• [Assignment]
Lift every line from the entries that includes the word "computer".

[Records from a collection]
Start of Block

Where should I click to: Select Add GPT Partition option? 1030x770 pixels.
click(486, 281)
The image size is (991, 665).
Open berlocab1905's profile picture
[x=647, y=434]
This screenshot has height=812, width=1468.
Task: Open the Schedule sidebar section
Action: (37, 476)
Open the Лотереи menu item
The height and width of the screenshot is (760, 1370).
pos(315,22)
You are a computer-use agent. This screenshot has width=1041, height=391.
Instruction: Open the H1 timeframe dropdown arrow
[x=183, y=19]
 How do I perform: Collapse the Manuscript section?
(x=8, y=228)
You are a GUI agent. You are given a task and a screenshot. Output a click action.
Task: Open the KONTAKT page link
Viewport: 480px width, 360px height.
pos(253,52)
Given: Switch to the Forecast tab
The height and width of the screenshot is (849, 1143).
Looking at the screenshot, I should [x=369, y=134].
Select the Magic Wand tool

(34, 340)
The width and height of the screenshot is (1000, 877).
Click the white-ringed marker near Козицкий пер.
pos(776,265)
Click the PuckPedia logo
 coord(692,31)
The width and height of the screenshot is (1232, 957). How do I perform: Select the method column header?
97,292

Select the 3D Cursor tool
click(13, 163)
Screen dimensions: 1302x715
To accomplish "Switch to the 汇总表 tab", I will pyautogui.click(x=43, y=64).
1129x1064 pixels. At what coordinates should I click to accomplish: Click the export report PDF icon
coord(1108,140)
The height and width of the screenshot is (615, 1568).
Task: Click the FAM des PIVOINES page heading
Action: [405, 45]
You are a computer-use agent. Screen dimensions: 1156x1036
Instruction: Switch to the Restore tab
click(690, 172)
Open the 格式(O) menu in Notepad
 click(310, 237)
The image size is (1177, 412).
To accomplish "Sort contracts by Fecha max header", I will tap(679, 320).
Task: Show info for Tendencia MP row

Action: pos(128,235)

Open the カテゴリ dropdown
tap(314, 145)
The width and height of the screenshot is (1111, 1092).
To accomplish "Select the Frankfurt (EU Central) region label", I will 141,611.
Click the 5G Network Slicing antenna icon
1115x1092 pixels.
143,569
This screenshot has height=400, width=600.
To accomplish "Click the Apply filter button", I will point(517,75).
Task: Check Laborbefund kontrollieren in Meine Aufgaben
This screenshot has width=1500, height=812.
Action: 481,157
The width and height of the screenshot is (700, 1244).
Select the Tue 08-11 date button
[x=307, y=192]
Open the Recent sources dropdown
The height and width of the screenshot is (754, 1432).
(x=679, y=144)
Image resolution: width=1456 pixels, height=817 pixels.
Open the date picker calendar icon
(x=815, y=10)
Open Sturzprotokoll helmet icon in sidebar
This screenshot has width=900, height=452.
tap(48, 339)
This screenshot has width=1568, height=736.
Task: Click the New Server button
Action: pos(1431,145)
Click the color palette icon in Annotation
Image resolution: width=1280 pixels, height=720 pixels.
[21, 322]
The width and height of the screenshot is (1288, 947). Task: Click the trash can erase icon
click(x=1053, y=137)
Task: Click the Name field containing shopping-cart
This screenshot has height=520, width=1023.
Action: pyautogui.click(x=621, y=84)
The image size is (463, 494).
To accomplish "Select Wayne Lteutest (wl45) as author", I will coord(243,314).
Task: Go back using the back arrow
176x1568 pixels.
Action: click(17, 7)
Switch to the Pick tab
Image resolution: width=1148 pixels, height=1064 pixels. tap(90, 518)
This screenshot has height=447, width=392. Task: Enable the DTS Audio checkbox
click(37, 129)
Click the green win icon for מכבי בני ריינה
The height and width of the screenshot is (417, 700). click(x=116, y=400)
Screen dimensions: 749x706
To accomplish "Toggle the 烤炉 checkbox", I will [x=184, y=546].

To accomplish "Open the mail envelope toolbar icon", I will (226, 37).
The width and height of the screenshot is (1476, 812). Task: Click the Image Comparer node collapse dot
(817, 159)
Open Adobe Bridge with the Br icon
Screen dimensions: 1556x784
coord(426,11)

End of Block

• [Task answer]
You are a computer-use agent. This screenshot has width=1041, height=391.
You are a computer-use agent. Screen dimensions: 1156x1036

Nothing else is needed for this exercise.